The combination of the Internet, the social web and the proliferation of online word of mouth has created a marketing paradigm shift by giving consumers a new and easier way to directly connect with one another and with brands. A brand is a business or business unit that markets one or more products and services. As a result, companies have lost some level of control over how they influence clients and are increasingly forced to react to what consumers write and share with each other. This trend is disrupting traditional marketing methods, creating the need for a technology platform to complement companies’ marketing approaches in the following ways:

 

   

Increasing consumer engagement. Traditional brand marketing methods are generally oriented to raising brand awareness and influencing the consumer purchase decision. Historically, the brand-to-consumer relationship was primarily one-way: a brand would advertise or promote its offerings, and a consumer would consider and perhaps purchase. Many times, consumer engagement with a brand typically occurred only when the consumer had a support question or service issue. The advent of the social web has enabled consumers to become brand advocates and engage with brands both pre- and post-purchase. Through the social web, consumers share their opinions about brands, products or services, read reviews and search for answers to product-related questions. As a result, the advent of the social web has created new opportunities for brands to directly engage consumers through their websites and across social networks, not only pre-purchase and at the point of sale to increase conversion, but also post-purchase to provide brands with valuable insights to improve the consumer experience. In addition, post-purchase engagement makes it easier for consumers to share their experiences with others, thereby helping satisfied customers become active advocates for brands.

 

   

Enhancing authenticity. Consumers often question the reliability of a brand’s description of its own product. According to a June 2011 report by The Nielsen Company, a leading consumer research firm, when making purchase decisions, consumers often trust recommendations from people they know, as well as reviews posted by unknown consumers online, more than they do advertisements on television, on the radio, in print or in other traditional media. As a result, brands are striving to create active online communities that foster word of mouth about their products and services.

 

   

Increasing relevance. Marketers attempt to target the right audience for their products, and consumers seek a product that is the right solution for their individual needs.
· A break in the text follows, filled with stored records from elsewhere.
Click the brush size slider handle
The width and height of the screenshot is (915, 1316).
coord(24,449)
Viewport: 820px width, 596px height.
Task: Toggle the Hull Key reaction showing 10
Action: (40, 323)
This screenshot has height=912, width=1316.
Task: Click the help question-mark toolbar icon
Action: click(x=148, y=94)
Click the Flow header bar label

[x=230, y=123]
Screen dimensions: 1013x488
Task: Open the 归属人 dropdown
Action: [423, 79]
Most traditional marketing campaigns are designed to appeal to a wide audience and therefore often lack the relevance that both marketers and consumers desire. An increasingly fragmented consumer audience makes it even more difficult for brands to target and scale their marketing efforts simultaneously. The emergence of the social web allows brands to reach targeted networks of consumers and helps consumers connect with people similar to them or in similar situations. Additionally, as online word of mouth is shared across the social web, brands benefit from reaching a larger audience with more relevant content.

 

   

Changing marketing content. Traditional marketing methods depend on internally developed or agency developed creative content for their marketing campaigns. Brands can now easily leverage online word of mouth to utilize as content for their traditional marketing vehicles, such as email campaigns, online banners, mobile applications, print campaigns, in-store signage and even packaging.

 

   

Improving speed and quality of consumer feedback. Traditional market research methods can be time-consuming and costly to implement. Organizing focus groups, creating surveys, identifying representative survey populations, convincing the appropriate consumers to participate and analyzing the resulting data can be slow to implement and expensive. In addition, the feedback collected through traditional marketing research may be biased by the way questions are asked and lack credibility if brands compensate the participants. Due to the limitations of traditional marketing methods, brand marketers are turning to online word of mouth as a timely and cost-effective way to gain insights into consumer behavior and preferences. A recent survey of Chief Marketing Officers we jointly conducted with The CMO Club (operated by C Level Club, LLC), a peer-to-peer network of Chief Marketing Officers, discovered that in 2011, 93% of CMOs plan on using some form of consumer-generated content, or online word of mouth, to inform their brands’ product and service decisions.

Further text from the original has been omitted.